Here is what I did:
1) I divided the mtcars dataset into a training set (80%) and a validation set (20%).
2) I built a simple linear model predicting mileage (mpg) based on displacement (disp).
3) I built a multi-linear model predicting mileage (mpg) based on displacement, horsepower and weight (disp + hp + wt).
Here is the R code I used:
set.seed(123)
trainingRowIndex <- sample(1:nrow(mtcars), 0.8*nrow(mtcars))
trainingSet <- mtcars[trainingRowIndex, ]
validationSet <- mtcars[-trainingRowIndex, ]
# Build simple linear model (disp only)
lmMtcars <- lm(mpg ~ disp, data=trainingSet)
summary (lmMtcars)
# Build multi-linear model (disp + hp + wt)
mlmMtcars <- lm(mpg ~ disp + hp + wt , data=trainingSet)
summary (mlmMtcars)
In the simple linear model, the disp has a p-value of 2.33e-07 (basically meaning that it is a good predictor).
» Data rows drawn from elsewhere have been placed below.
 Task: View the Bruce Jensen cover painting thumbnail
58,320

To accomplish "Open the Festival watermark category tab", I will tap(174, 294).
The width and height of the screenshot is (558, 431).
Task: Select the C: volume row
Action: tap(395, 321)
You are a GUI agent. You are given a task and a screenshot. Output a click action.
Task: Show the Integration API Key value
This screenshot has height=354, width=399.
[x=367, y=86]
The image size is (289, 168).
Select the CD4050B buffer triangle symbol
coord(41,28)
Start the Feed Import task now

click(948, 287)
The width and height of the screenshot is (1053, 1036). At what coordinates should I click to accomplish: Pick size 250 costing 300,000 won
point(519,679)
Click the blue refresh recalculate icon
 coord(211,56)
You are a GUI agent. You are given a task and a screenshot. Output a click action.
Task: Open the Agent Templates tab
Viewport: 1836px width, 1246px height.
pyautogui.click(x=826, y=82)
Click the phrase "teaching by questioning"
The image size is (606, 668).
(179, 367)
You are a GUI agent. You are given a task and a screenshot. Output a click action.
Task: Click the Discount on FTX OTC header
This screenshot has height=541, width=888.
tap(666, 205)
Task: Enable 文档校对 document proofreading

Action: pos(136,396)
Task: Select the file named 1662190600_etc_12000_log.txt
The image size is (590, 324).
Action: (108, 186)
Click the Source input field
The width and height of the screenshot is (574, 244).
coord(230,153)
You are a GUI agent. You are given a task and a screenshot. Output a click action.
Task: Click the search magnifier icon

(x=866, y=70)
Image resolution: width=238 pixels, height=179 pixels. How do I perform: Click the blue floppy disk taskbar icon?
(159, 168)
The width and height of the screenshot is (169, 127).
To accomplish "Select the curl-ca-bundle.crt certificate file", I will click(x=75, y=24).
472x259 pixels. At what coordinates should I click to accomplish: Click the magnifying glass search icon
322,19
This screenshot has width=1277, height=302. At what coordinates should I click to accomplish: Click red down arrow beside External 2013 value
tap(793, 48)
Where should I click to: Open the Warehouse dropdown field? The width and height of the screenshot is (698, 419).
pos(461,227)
However, in the multi-linear model, disp has a p-value of 0.87220 (meaning that it is not a good predictor). I would expect disp to be a rather good predictor for mgp as there is a strong (negative) correlation between the two (=-0.8475514).
Why is the disp p-value not significant in the case of the multi-linear model? Is there something wrong with my code or do I miss something here?
Thanks,